>> START Task input

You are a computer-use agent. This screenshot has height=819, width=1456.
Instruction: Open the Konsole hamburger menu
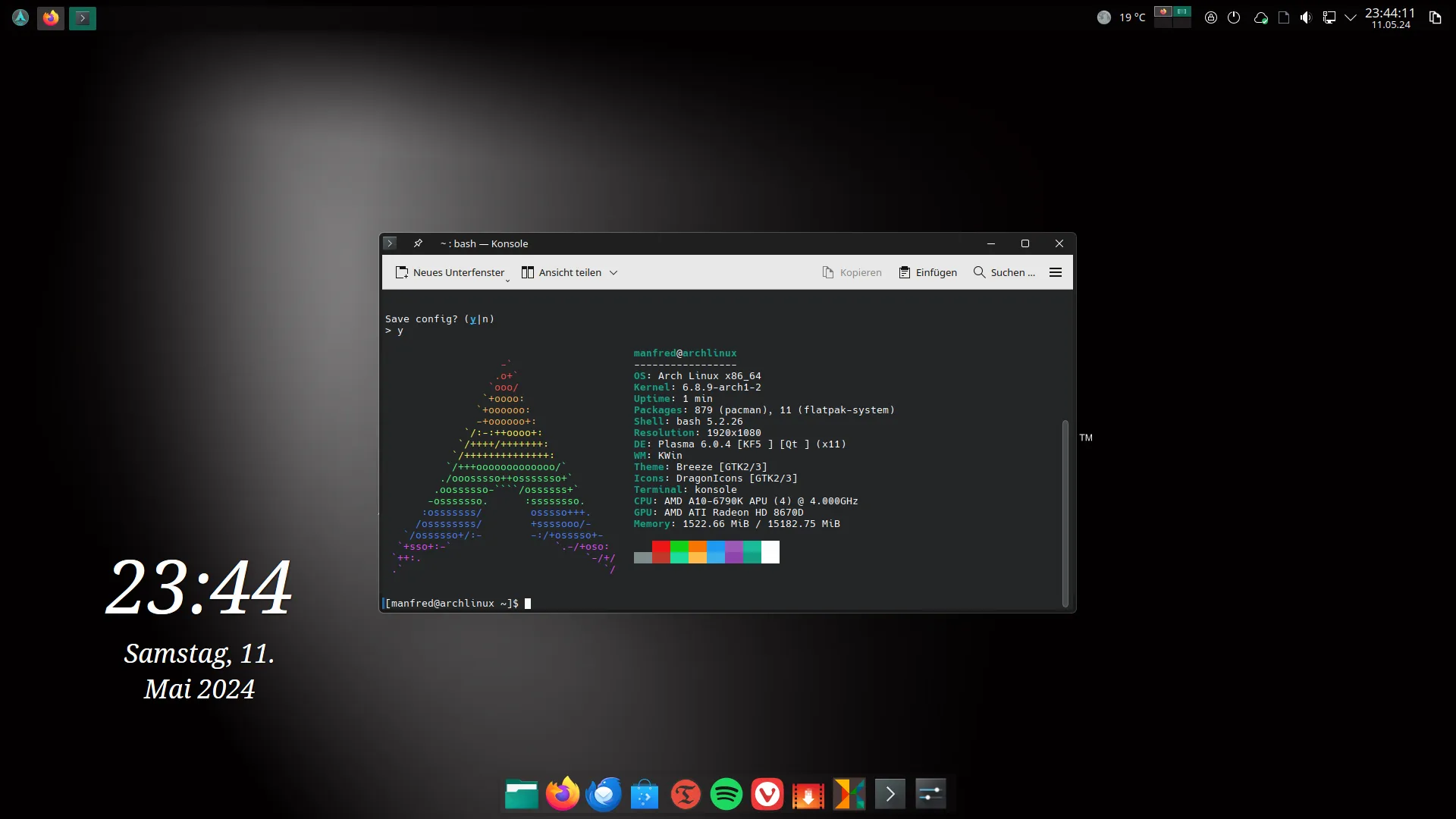(1055, 272)
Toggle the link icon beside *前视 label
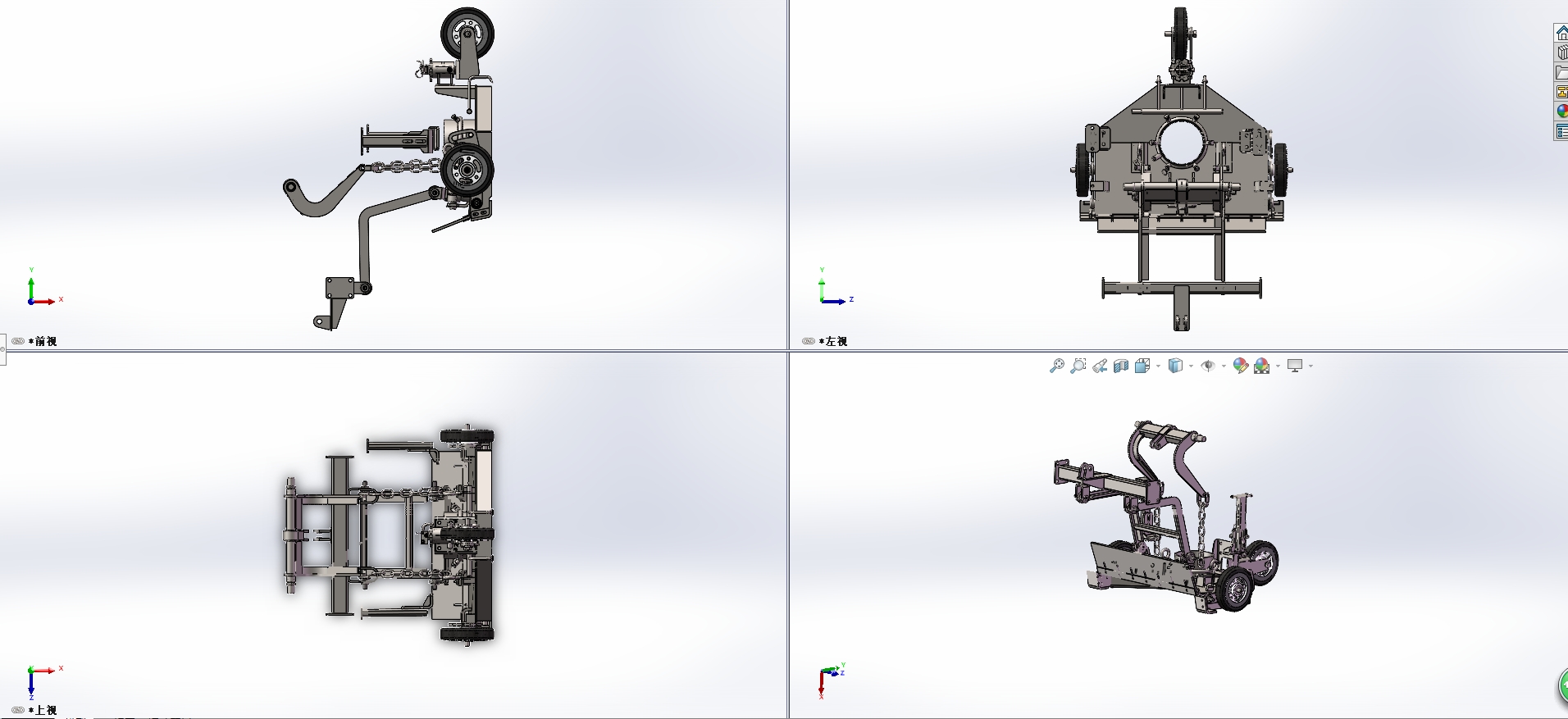Image resolution: width=1568 pixels, height=719 pixels. [17, 341]
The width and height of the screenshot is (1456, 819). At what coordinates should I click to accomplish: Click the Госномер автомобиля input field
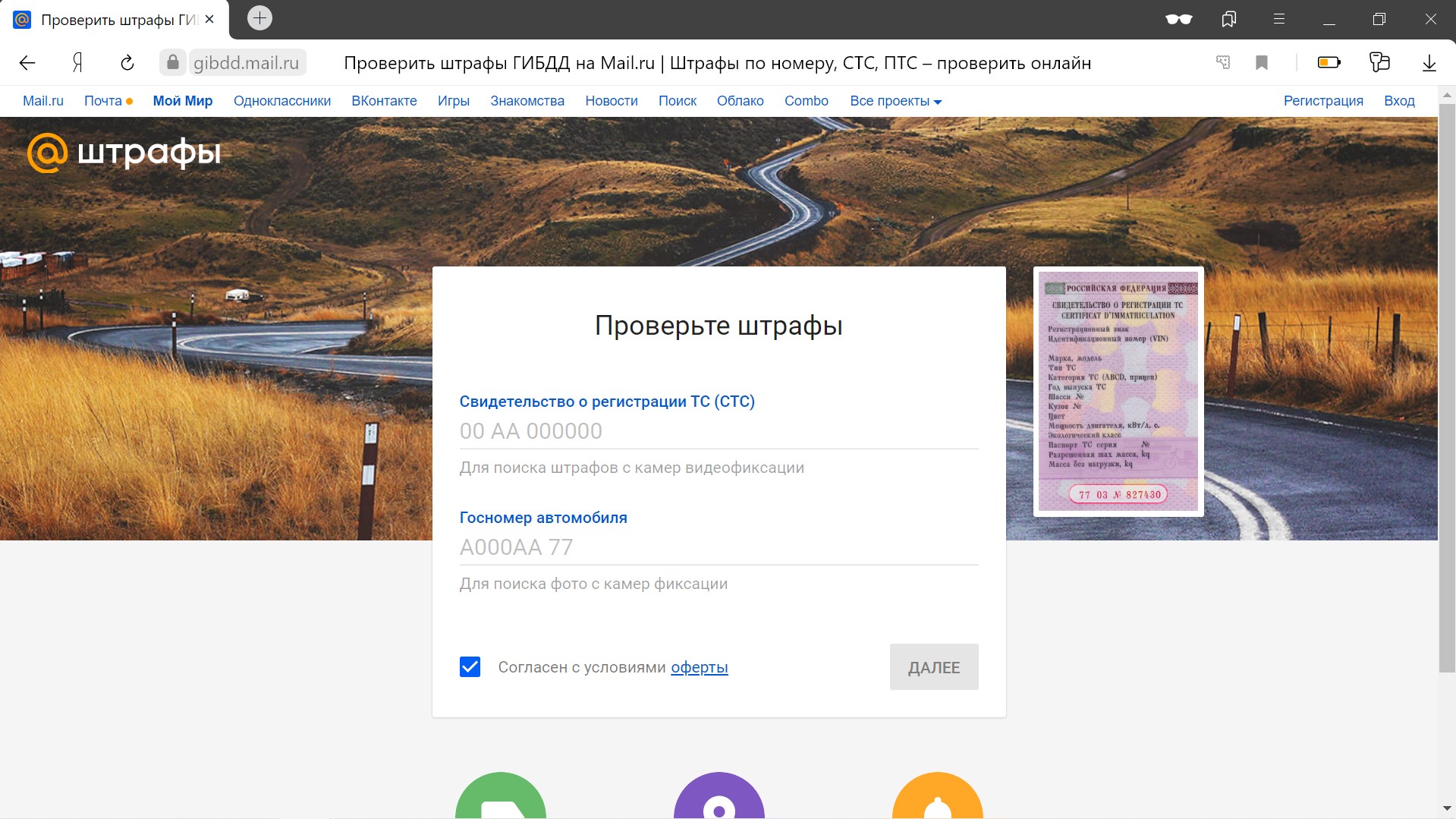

>> END Task input

→ **The exercise**
Copy every line of the listing above word for word, and leave out the pictures.

→ **Exercise output**
You are a computer-use agent. This screenshot has height=819, width=1456.
Instruction: Open the Konsole hamburger menu
(1055, 272)
Toggle the link icon beside *前视 label
Image resolution: width=1568 pixels, height=719 pixels. [17, 341]
The width and height of the screenshot is (1456, 819). At what coordinates should I click to accomplish: Click the Госномер автомобиля input field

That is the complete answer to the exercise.